A luz ali faz truques estranhos, especialmente ao final da tarde, quando o mar parece engolir o sol com uma paciência quase ritual. Se tiver sorte, apanhs os pescadores na lota ou os cães a correr no paredão, cada um no seu mundo, mas alinhados com o resto.
Segue-se a Marinha Grande, mas quase como nota de rodapé. Porque a estrada, teimosamente fiel ao litoral, não se quer afastar muito do mar.
E percebe-se porquê quando a vista se alarga novamente a caminho da Lagoa de Pataias, um espelho de água que muda de cor de forma quase irritante. Ora cinzento, ora verde, ora azul deslavado, consoante o humor do céu.
E depois há aquele momento em que percebes que estamos próximos da Nazaré.
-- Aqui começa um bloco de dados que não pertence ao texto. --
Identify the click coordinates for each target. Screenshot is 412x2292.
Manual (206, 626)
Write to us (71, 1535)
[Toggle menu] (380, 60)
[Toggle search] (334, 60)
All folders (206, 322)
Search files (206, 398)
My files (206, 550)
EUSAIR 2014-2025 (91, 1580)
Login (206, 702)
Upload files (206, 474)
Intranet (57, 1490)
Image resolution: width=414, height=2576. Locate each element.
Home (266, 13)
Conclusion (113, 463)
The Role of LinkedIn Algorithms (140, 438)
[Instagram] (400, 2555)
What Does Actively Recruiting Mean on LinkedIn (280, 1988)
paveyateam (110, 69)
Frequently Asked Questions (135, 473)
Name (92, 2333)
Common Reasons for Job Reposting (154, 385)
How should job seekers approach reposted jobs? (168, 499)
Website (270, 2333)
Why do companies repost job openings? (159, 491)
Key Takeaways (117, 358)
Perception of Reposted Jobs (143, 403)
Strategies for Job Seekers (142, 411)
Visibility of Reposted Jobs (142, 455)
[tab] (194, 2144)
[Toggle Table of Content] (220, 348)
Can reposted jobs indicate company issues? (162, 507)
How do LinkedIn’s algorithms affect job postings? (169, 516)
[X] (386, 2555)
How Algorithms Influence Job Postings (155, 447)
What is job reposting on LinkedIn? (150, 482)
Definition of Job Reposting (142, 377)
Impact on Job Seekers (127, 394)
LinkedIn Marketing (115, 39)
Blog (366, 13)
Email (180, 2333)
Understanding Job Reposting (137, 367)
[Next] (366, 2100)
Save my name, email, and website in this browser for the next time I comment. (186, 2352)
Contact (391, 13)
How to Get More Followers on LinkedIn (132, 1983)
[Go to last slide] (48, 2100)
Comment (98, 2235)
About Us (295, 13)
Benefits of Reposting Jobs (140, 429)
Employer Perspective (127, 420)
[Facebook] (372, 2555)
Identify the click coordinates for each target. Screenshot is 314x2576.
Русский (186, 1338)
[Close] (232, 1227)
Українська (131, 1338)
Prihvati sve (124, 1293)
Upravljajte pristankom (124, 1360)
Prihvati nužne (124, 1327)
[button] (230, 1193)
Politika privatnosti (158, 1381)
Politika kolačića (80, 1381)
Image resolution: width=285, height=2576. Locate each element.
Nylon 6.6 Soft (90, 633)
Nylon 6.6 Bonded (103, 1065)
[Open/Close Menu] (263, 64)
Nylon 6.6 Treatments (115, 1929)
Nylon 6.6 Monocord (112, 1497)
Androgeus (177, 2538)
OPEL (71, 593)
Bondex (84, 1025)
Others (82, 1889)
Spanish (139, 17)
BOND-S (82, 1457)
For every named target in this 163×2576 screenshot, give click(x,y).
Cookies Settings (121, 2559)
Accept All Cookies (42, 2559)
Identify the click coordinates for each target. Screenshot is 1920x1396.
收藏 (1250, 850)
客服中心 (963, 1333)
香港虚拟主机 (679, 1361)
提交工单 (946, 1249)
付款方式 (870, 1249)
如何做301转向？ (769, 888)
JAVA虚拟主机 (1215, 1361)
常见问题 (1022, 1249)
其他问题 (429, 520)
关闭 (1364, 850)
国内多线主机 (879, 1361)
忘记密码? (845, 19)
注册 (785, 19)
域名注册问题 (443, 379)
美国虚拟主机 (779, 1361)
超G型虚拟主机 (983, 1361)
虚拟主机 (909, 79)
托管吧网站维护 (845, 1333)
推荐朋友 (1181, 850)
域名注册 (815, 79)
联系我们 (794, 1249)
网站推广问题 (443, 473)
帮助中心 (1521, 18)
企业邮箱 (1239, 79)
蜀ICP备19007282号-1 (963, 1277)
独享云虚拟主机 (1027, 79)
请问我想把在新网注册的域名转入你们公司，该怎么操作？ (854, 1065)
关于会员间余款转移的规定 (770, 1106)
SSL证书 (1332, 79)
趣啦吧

Nem é preciso o GPS. Sente-se o corte abrupto do relevo, as arribas quase em pose dramática, e às vezes até o eco distante de alguém a explicar a um turista que sim, é aqui que as ondas gigantes acontecem.
A Estrada Atlântica usa Nazaré como se fosse uma vírgula. Não é o destino final, mas é uma pausa obrigatória, um parêntesis cheio de histórias.
Estrada Atlântica: o final na Foz do Arelho

A partir daí, a estrada leva-nos pela costa com a calma de quem sabe que se está a aproximar de algo especial.
A Lagoa de Óbidos aparece primeiro como um rumor, um brilho tímido entre as árvores, até finalmente se assumir como a lagoa longa, mansa, cheia de miúdos a fazerem paddle e adultos a tentar manter o equilíbrio, quase sempre sem sucesso (faz parte).
E então, como recompensa final, surge a Foz do Arelho. Aquele sítio onde a lagoa se encontra com o mar como quem tenta contar uma história em duas línguas ao mesmo tempo.
Depois do lado sereno, do azul tranquilo da lagoa, surge, logo ali ao lado, o mar a bater com intensidade suficiente para lembrarmos que somos frágeis. É bonito. Mesmo quando não quer ser.
A Estrada Atlântica, vista de cima, parece uma linha traçada à mão por alguém apaixonado por esta costa. Vista ao nível do chão, é uma viagem que obriga a abrandar, a observar, a admitir que não controlamos tudo.
Há vento, há sal, há curvas, há troços em que o pinhal quer engolir a estrada. Mas há também um dos percursos mais autênticos e menos artificiais do centro do país. E, sinceramente, vale cada metro.